Brokers are intermediaries who arrange transactions without taking title or assuming market risk; dealers differ by taking inventory risk. They operate in many sectors and are paid by commission, fee, or both. Modern advice: verify licensing and disciplinary history (e.g., FINRA BrokerCheck or state license lookup), clarify compensation and services in writing, compare human and digital brokerage options, and check references.

What a broker is

A broker is an intermediary who brings buyers and sellers together and helps negotiate transactions. Traditional brokers do not take title to goods or assume ongoing market risk; they arrange the deal and earn a fee or commission when it closes. In many marketplaces, however, the line between broker and dealer (or principal) matters: dealers may buy and resell inventory, while brokers arrange transactions on behalf of clients.

Where brokers work

Brokers operate across sectors: real estate, securities, insurance, freight and shipping, art and collectibles, and commercial trade. Digital platforms have expanded brokerage models - online brokerages and marketplaces connect users directly, offer self-directed services, or pair human advisors with automated tools (robo-advisors).

Compensation and duties

Brokers are commonly paid by commission when a sale or trade completes. Some charge flat fees, retainers, or a hybrid fee structure. Legal and ethical duties vary by sector. For example, registered broker-dealers and investment brokers in the U.S. are subject to SEC and FINRA rules, including Regulation Best Interest for recommendations. Real estate brokers must be licensed at the state level and often owe specified duties to clients; some advisors (registered investment advisers) owe a fiduciary duty by law, which differs from broker standards.

What brokers typically do for you

They identify counterparties, market listings, negotiate terms, and help with documentation and closing logistics. Experienced brokers add value by knowing local markets, routing goods or offers efficiently, and advising on pricing and timing.

How to choose a broker (practical checklist)

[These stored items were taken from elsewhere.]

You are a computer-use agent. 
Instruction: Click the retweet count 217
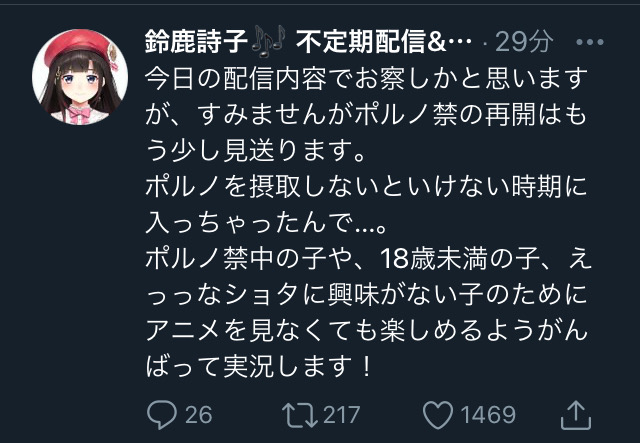pos(341,415)
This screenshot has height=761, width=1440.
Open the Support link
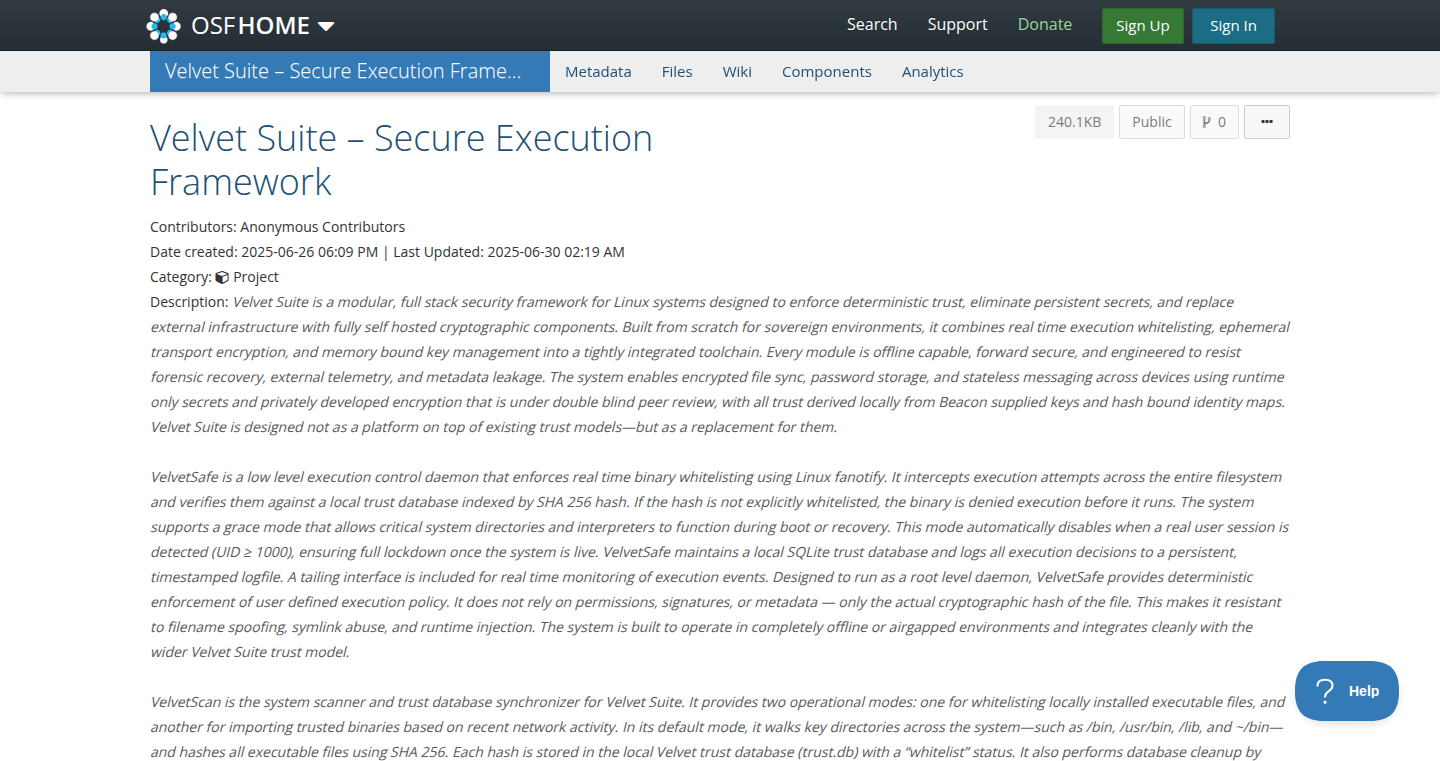tap(957, 25)
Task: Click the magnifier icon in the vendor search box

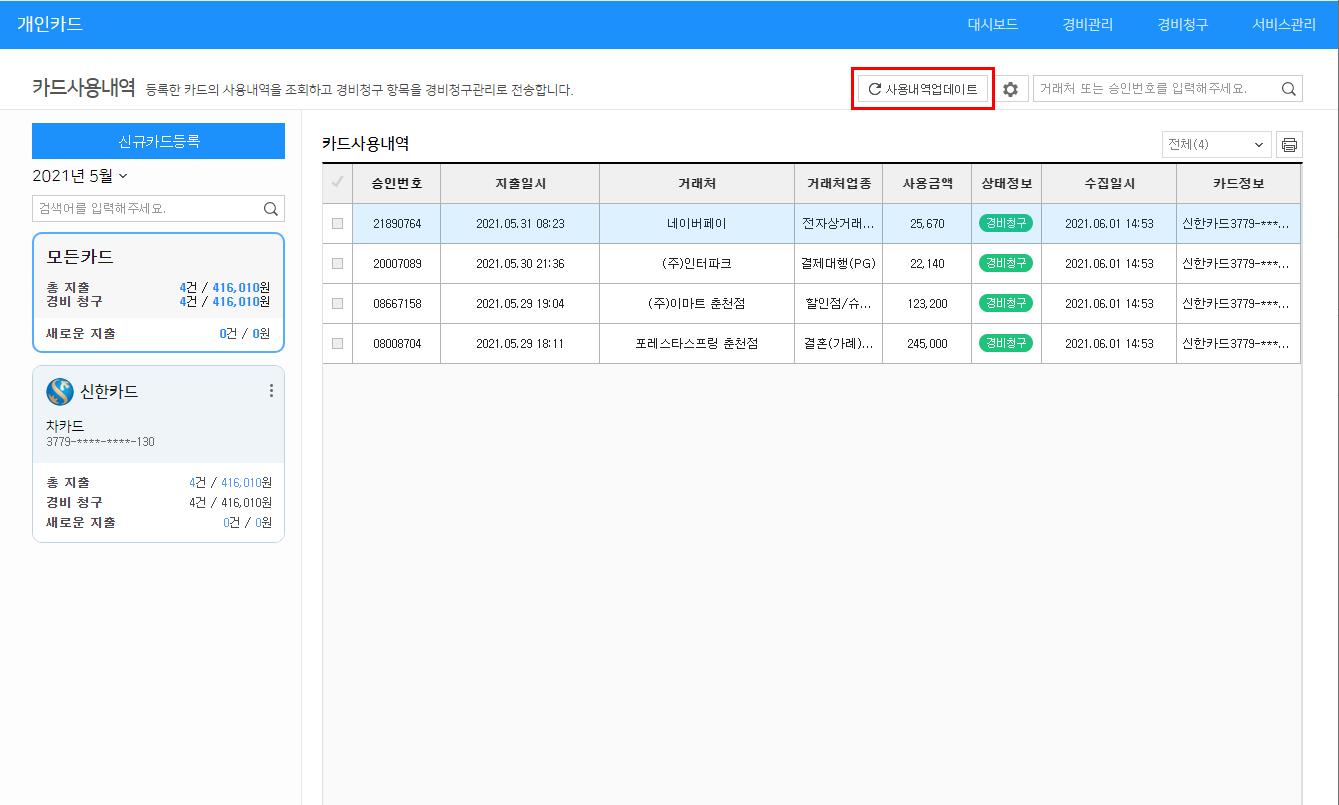Action: (1290, 89)
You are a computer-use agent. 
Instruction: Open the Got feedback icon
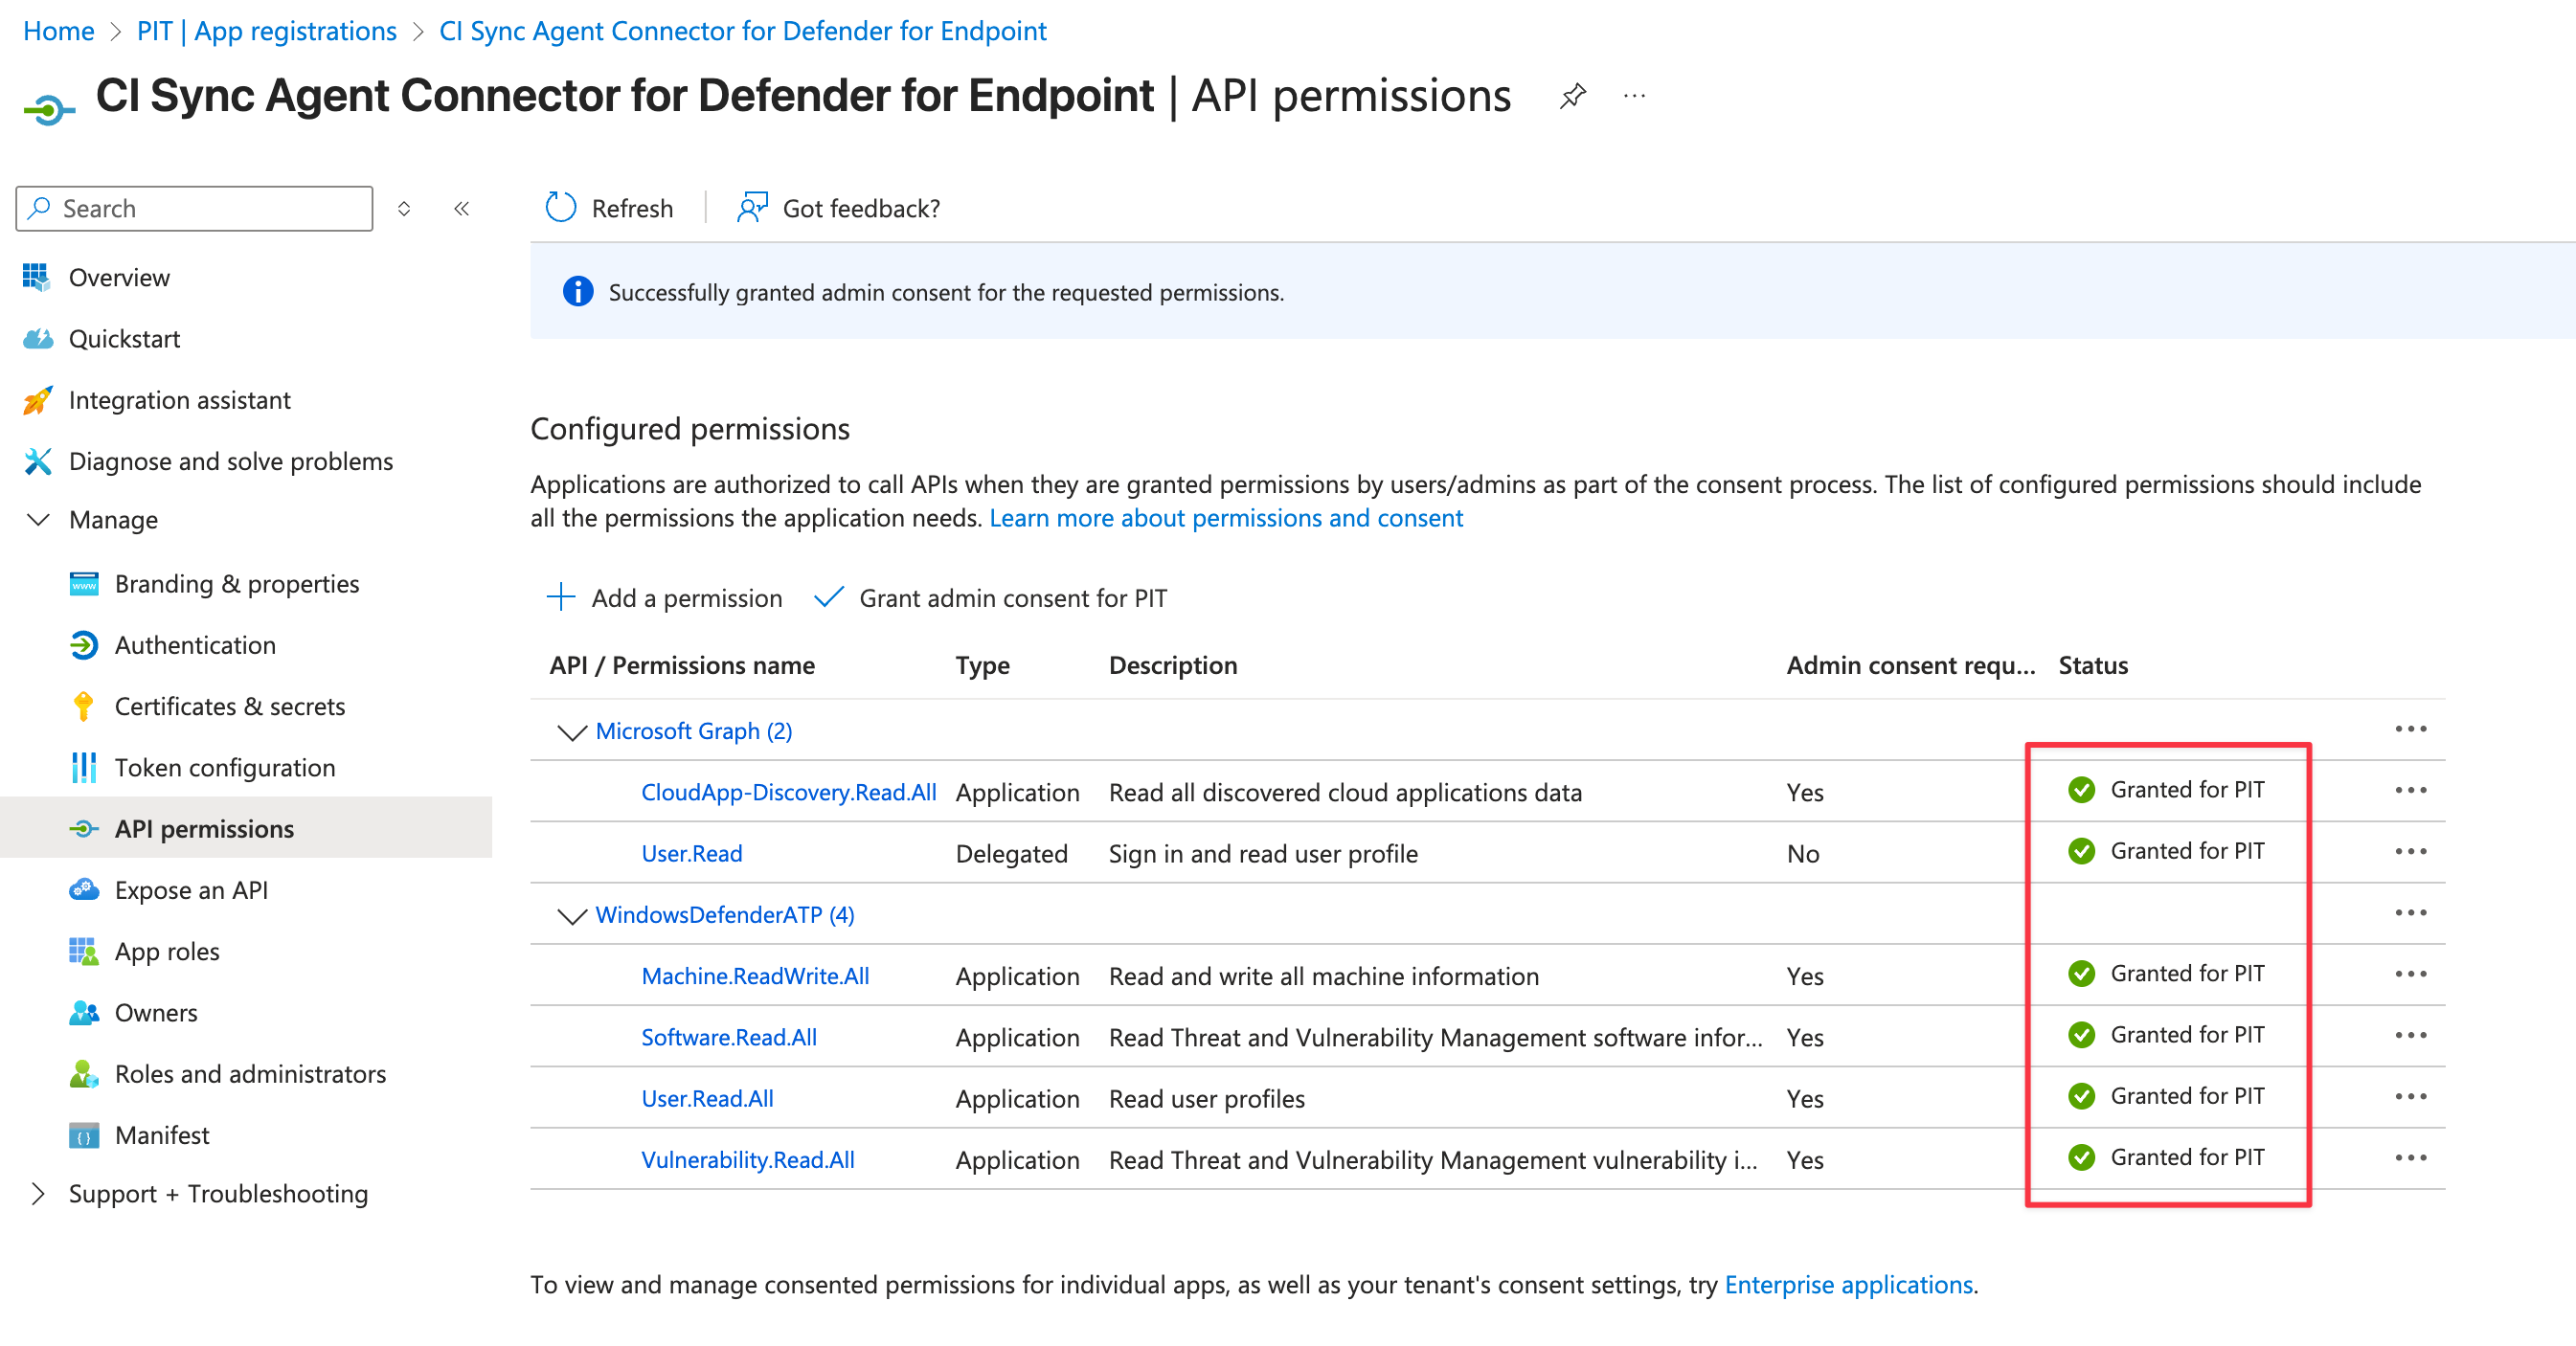pyautogui.click(x=752, y=207)
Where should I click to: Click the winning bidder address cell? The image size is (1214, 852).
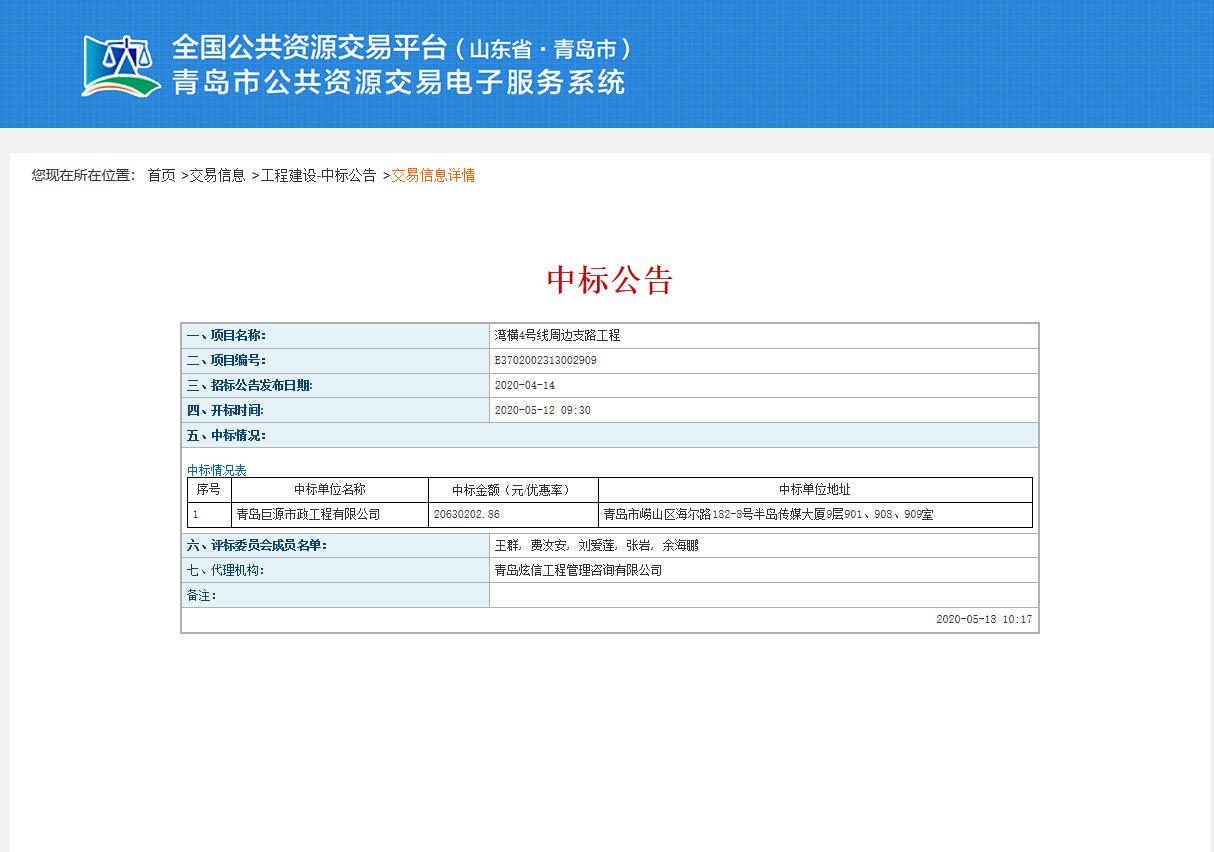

  • Verify licensing and regulatory history. For securities brokers use FINRA BrokerCheck; for real estate, use your state's licensing lookup; insurance regulators list agents by state.
  • Ask how they are paid. Understand commissions, fees, and any third-party payments or conflicts of interest.
  • Confirm the scope of services. Will they handle paperwork, settlement logistics, inspections, or post-sale issues?
  • Check references and reviews. Ask for recent client examples and check public disciplinary records where available.
  • Insist on a written agreement that outlines responsibilities, timelines, and fees.
  • Consider digital alternatives. If you want lower cost and more control, compare online brokerages and robo-advisors, noting differences in service and protections.

Final note

A broker can simplify complex transactions, but the quality of that help depends on licensing, transparency about fees, and documented responsibilities. Do due diligence before you hire one.

FAQs about Brokerage Firms

Do brokers take ownership of the goods they sell?
Generally no. Brokers arrange transactions and normally do not take title or ongoing market risk. Dealers or principals may take ownership and act differently.
How do I verify a broker’s background?
Use sector-specific regulators: FINRA BrokerCheck for securities, state real estate license lookup for agents, and state insurance department sites for insurance agents. Ask for references and review public disciplinary records.
How are brokers compensated?
Common models include commissions paid at closing, flat fees, retainers, or a hybrid. Some receive third-party payments; always ask for a clear written explanation of fees and conflicts of interest.
Are all brokers fiduciaries?
No. Fiduciary duties depend on the sector and license. Registered investment advisers generally owe fiduciary duties; broker-dealers in the U.S. are governed by Regulation Best Interest, which sets standards for recommendations but differs from fiduciary law.
When should I consider an online broker?
If you want lower fees and more control, online brokerages and robo-advisors can be appropriate. Compare the services, protections, and whether you need hands-on advice for complex transactions.